The density and breaking stress of a wire are $$6 \times 10^4 \text{ kg/m}^3$$ and $$1.2 \times 10^8 \text{ N/m}^2$$ respectively. The wire is suspended from a rigid support on a planet where acceleration due to gravity is $$\frac{1}{3}^{rd}$$ of the value on the surface of earth. The maximum length of the wire with breaking is ______ m (take, $$g = 10 \text{ m/s}^2$$).

The density is $$\rho = 6 \times 10^4$$ kg/m$$^3$$, the breaking stress is $$\sigma = 1.2 \times 10^8$$ N/m$$^2$$, and the effective acceleration is $$g' = g/3 = 10/3$$ m/s$$^2$$. The wire will break under its own weight when the stress at its top equals the breaking stress.
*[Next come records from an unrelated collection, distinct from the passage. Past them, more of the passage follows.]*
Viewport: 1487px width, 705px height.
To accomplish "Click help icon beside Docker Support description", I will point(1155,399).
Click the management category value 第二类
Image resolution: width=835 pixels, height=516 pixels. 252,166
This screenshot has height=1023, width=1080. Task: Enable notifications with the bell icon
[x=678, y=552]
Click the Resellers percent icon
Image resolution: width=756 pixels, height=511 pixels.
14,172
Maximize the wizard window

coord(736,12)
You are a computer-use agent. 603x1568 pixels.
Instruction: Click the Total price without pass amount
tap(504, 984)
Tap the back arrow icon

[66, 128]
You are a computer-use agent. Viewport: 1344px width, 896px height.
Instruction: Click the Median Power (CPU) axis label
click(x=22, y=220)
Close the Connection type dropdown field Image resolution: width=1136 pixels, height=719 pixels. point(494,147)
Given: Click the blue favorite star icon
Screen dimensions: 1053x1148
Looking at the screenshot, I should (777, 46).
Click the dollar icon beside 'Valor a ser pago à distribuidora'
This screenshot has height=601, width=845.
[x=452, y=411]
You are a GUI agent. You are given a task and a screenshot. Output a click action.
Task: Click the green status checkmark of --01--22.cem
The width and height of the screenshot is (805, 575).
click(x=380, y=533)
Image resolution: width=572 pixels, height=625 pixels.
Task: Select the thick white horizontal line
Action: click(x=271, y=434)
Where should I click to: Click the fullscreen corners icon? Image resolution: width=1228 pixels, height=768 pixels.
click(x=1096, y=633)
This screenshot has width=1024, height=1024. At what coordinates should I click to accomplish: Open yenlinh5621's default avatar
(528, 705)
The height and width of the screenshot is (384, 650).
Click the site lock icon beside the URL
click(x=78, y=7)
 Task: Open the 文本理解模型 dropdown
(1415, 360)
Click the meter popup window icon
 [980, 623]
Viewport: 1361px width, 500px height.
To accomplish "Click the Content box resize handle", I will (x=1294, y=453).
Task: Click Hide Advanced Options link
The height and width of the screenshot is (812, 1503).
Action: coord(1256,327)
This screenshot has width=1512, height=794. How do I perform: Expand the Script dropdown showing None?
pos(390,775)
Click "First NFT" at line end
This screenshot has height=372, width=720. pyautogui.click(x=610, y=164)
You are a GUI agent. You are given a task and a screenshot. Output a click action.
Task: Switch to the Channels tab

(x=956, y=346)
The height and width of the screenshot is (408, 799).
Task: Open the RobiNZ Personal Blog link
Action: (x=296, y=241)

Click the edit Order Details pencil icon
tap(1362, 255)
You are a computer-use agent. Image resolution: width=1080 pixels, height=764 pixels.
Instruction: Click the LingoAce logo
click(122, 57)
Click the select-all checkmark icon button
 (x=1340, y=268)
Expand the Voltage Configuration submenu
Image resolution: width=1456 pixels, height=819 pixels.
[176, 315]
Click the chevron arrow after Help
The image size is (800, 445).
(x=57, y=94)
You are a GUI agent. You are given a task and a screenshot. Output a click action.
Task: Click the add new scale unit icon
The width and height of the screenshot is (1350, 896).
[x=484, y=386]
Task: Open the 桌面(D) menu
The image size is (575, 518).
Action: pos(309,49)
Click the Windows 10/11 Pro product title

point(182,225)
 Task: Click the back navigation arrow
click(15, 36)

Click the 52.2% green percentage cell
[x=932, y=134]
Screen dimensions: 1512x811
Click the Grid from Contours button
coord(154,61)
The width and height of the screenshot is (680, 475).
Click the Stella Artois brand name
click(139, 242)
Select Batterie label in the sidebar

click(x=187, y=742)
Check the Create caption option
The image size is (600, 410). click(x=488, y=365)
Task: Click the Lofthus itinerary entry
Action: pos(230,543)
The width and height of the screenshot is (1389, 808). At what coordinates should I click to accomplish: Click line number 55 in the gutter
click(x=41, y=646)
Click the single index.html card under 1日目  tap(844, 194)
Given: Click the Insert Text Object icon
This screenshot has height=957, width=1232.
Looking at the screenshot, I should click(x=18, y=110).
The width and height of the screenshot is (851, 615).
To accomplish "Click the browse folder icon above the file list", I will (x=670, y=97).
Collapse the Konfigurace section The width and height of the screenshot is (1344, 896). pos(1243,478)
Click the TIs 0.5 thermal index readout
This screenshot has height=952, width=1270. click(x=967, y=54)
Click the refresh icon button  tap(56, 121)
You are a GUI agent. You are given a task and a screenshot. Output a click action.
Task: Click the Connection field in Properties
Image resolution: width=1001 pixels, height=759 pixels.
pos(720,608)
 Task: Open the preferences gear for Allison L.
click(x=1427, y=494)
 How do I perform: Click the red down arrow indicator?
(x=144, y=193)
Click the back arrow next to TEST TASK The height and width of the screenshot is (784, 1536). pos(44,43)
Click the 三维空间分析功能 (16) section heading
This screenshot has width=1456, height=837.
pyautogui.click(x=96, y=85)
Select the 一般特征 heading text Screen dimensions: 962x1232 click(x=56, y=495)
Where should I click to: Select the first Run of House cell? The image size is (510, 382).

$$ \sigma = \frac{F}{A} = \frac{\rho A L g'}{A} = \rho L g' $$

At the breaking point, the length L is given by

$$ L = \frac{\sigma}{\rho g'} = \frac{1.2 \times 10^8}{6 \times 10^4 \times \frac{10}{3}} $$

$$ = \frac{1.2 \times 10^8}{2 \times 10^5} = 600 \text{ m} $$

Therefore, the maximum length of the wire is 600 m.